• [WRITTEN EXERCISE A]: List every person the Terence Blanchard concert article names.

━━━ EXCERPTED PASSAGE

Listen Now: Terence Blanchard Quintet In Concert

Terence Blanchard.
John Rogers for NPR/johnrogersnyc.com

Terence Blanchard.

Terence Blanchard Quintet: Live At The Village Vanguard

February 18, 2009The New Orleans trumpeter is known as a film composer for Spike Lee, and as a standard-bearer of modern jazz innovation. Fresh off a nationally televised performance at the Grammy Awards, he brings his quintet into lower Manhattan.

Many Americans have heard Terence Blanchard's music, even if they don't know it — he's scored many of Spike Lee's films since the early '90s. But only a relative few have connected Blanchard the movie composer with Blanchard the acclaimed jazz trumpeter, who combines a love for the music of his native New Orleans with modern hard bop and a spirit of innovation. In the latter capacity, Blanchard brought his quintet north into New York's Village Vanguard, for a performance broadcast live on air by WBGO and live online here at NPR Music.

Blanchard and his band performed nearly uninterrupted for well over an hour, pausing only for introductions mid-set. The night began with slow, dirge-like paeans from Blanchard's latest album A Tale of God's Will (inspired by post-Katrina New Orleans), which morphed into a panoply of energized rhythms and settings. Blanchard's trumpet shone throughout, from airy puffs slurred together into caliginous solos to vibrant, high-note acrobatics.

━━━━━━

• [WRITTEN EXERCISE B]: Render the rows, from the line that contains "Task: Open the Codec dropdown showing H264" through the end of the rows, as a Markdown table with the columns Number and Line, leaving out blank lines.

━━━ INFORMATION PROVIDED

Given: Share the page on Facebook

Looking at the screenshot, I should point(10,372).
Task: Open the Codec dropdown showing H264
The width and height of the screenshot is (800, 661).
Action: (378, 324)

━━━━━━

• [EXERCISE RESULT A]:
- Terence Blanchard
- John Rogers
- Spike Lee

• [EXERCISE RESULT B]:
| Number | Line |
|---|---|
| 1 | Task: Open the Codec dropdown showing H264 |
| 2 | The width and height of the screenshot is (800, 661). |
| 3 | Action: (378, 324) |